● SHORT PROBLEM
How many lines in the rows below contain the word "icon", matching case exactly? Reply with the number alone.

* BEGIN RECORD EXCERPTS *

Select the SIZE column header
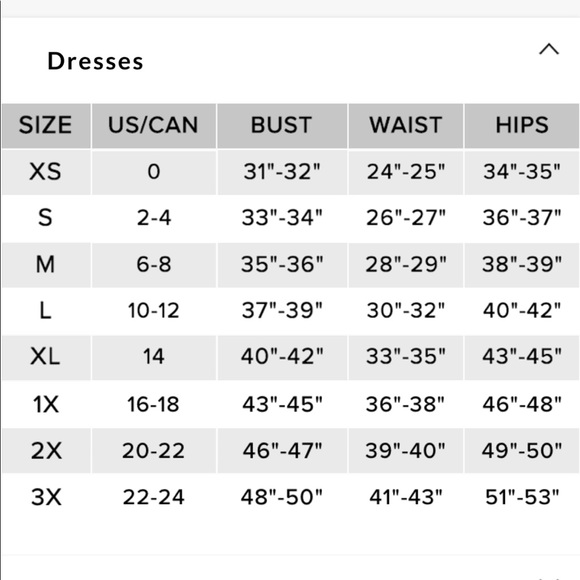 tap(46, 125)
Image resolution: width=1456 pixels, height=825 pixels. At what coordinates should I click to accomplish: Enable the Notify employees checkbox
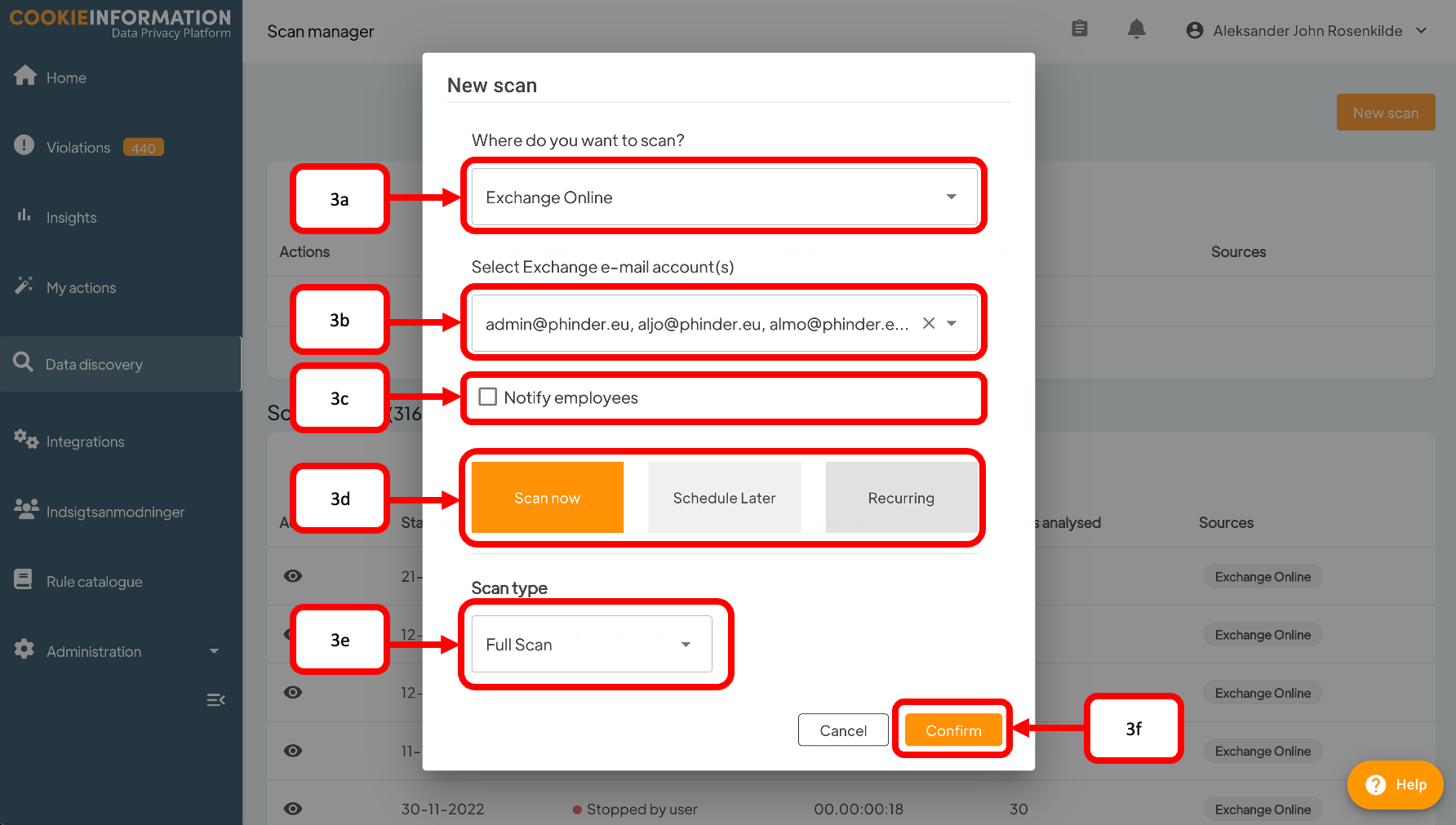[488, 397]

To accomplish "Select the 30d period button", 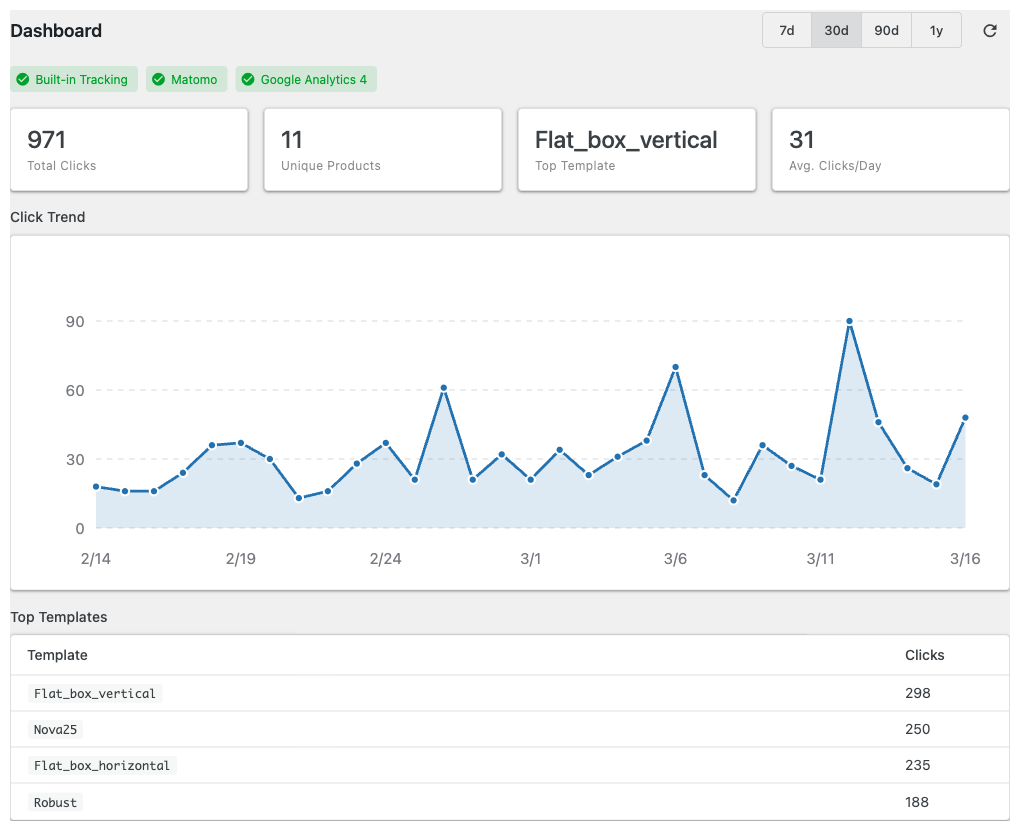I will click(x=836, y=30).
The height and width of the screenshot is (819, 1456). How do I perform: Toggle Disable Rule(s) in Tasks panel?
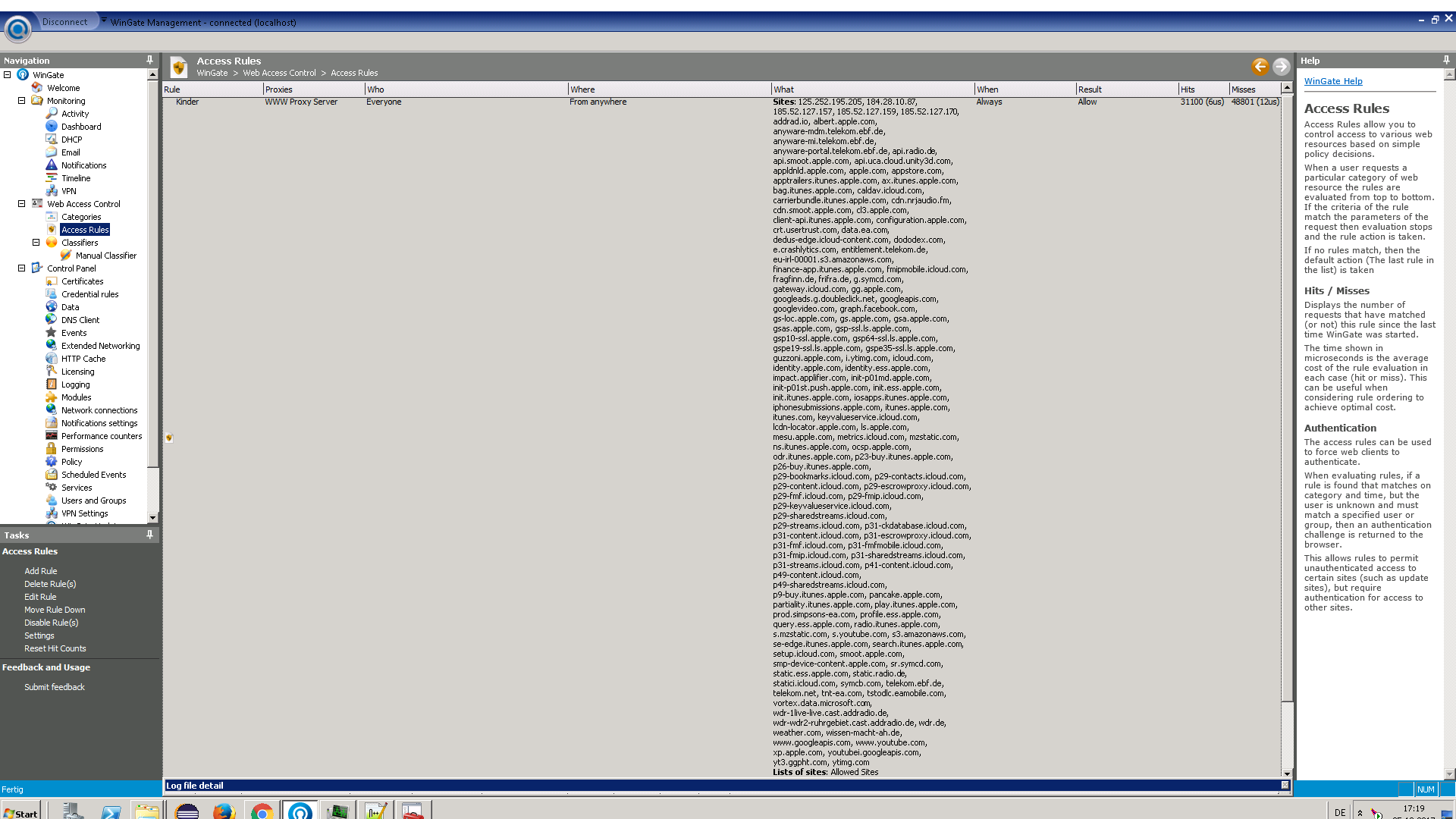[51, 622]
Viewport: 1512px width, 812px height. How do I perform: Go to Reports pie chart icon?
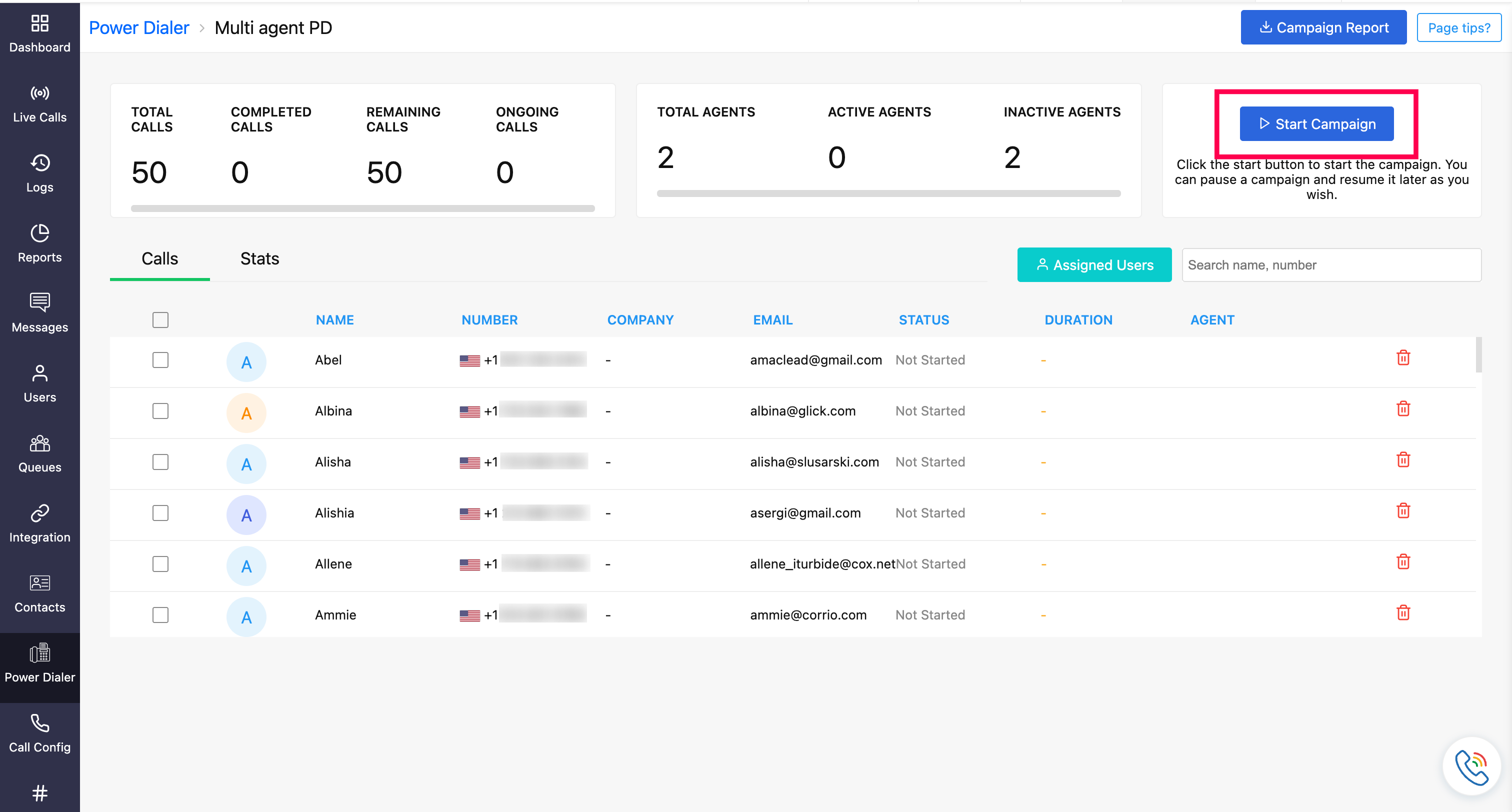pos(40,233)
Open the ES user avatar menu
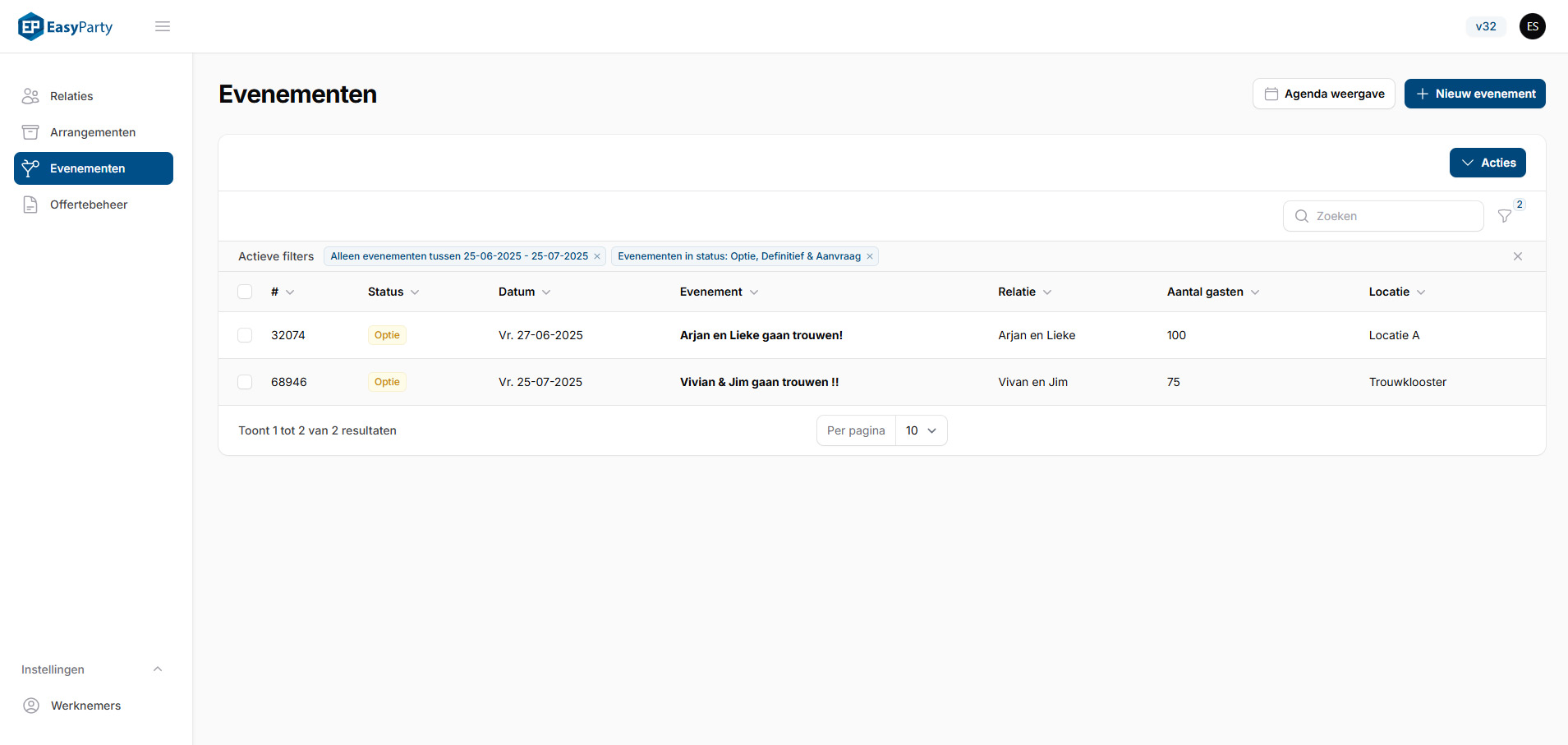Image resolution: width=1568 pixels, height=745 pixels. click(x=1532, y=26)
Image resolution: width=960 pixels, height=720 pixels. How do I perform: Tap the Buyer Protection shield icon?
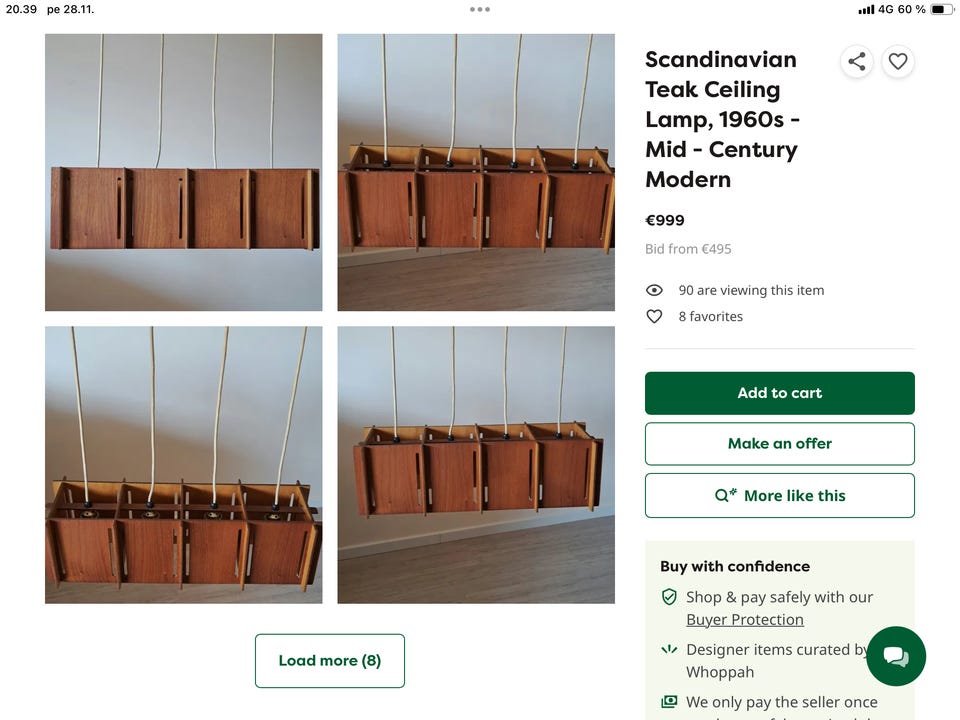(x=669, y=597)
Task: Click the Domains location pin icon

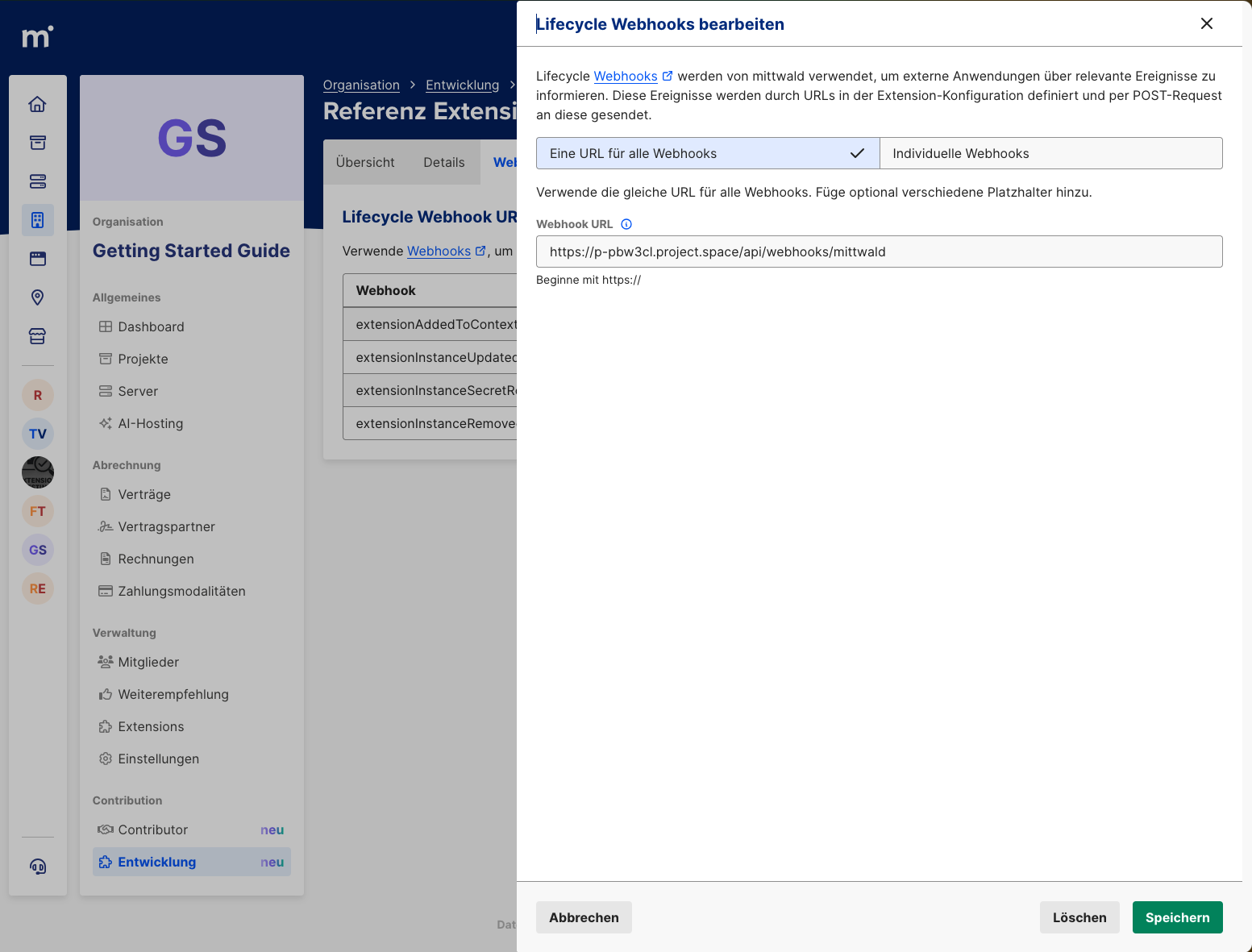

* END RECORD EXCERPTS *

● THE SOLUTION
3